WHAT IS NEEDED:
In your reply, restate all of the records below word for word.

◇ ◇ ◇

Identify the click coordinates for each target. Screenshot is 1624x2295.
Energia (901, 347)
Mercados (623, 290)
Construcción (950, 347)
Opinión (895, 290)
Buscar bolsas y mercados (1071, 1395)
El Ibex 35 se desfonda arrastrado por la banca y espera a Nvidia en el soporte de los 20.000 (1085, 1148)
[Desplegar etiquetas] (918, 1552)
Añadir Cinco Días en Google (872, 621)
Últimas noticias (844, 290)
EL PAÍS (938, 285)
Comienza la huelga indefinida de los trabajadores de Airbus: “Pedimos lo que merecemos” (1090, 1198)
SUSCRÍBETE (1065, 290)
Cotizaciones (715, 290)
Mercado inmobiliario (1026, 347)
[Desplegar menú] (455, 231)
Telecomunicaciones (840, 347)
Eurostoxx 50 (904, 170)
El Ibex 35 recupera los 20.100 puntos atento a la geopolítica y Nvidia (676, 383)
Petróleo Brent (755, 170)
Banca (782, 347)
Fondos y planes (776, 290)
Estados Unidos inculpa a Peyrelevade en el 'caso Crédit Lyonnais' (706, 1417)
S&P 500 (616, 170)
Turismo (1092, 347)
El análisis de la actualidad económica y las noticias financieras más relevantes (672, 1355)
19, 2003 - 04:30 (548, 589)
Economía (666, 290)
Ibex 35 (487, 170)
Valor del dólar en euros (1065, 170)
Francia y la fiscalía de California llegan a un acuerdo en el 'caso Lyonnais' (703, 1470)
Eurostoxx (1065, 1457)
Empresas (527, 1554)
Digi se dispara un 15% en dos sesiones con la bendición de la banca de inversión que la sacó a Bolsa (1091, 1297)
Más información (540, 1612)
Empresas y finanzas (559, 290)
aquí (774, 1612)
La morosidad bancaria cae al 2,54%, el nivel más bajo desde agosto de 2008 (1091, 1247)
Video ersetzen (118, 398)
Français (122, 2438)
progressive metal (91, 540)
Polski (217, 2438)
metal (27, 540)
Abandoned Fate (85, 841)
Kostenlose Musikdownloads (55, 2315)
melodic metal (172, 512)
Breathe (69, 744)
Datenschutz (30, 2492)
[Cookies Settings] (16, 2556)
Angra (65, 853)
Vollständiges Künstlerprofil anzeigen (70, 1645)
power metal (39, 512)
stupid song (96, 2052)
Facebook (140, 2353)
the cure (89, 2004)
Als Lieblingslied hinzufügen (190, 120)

◇ ◇ ◇

RESPONSE:
Identify the click coordinates for each target. Screenshot is 1624x2295.
Energia (901, 347)
Mercados (623, 290)
Construcción (950, 347)
Opinión (895, 290)
Buscar bolsas y mercados (1071, 1395)
El Ibex 35 se desfonda arrastrado por la banca y espera a Nvidia en el soporte de los 20.000 (1085, 1148)
[Desplegar etiquetas] (918, 1552)
Añadir Cinco Días en Google (872, 621)
Últimas noticias (844, 290)
EL PAÍS (938, 285)
Comienza la huelga indefinida de los trabajadores de Airbus: “Pedimos lo que merecemos” (1090, 1198)
SUSCRÍBETE (1065, 290)
Cotizaciones (715, 290)
Mercado inmobiliario (1026, 347)
[Desplegar menú] (455, 231)
Telecomunicaciones (840, 347)
Eurostoxx 50 (904, 170)
El Ibex 35 recupera los 20.100 puntos atento a la geopolítica y Nvidia (676, 383)
Petróleo Brent (755, 170)
Banca (782, 347)
Fondos y planes (776, 290)
Estados Unidos inculpa a Peyrelevade en el 'caso Crédit Lyonnais' (706, 1417)
S&P 500 (616, 170)
Turismo (1092, 347)
El análisis de la actualidad económica y las noticias financieras más relevantes (672, 1355)
19, 2003 - 04:30 (548, 589)
Economía (666, 290)
Ibex 35 (487, 170)
Valor del dólar en euros (1065, 170)
Francia y la fiscalía de California llegan a un acuerdo en el 'caso Lyonnais' (703, 1470)
Eurostoxx (1065, 1457)
Empresas (527, 1554)
Digi se dispara un 15% en dos sesiones con la bendición de la banca de inversión que la sacó a Bolsa (1091, 1297)
Más información (540, 1612)
Empresas y finanzas (559, 290)
aquí (774, 1612)
La morosidad bancaria cae al 2,54%, el nivel más bajo desde agosto de 2008 (1091, 1247)
Video ersetzen (118, 398)
Français (122, 2438)
progressive metal (91, 540)
Polski (217, 2438)
metal (27, 540)
Abandoned Fate (85, 841)
Kostenlose Musikdownloads (55, 2315)
melodic metal (172, 512)
Breathe (69, 744)
Datenschutz (30, 2492)
[Cookies Settings] (16, 2556)
Angra (65, 853)
Vollständiges Künstlerprofil anzeigen (70, 1645)
power metal (39, 512)
stupid song (96, 2052)
Facebook (140, 2353)
the cure (89, 2004)
Als Lieblingslied hinzufügen (190, 120)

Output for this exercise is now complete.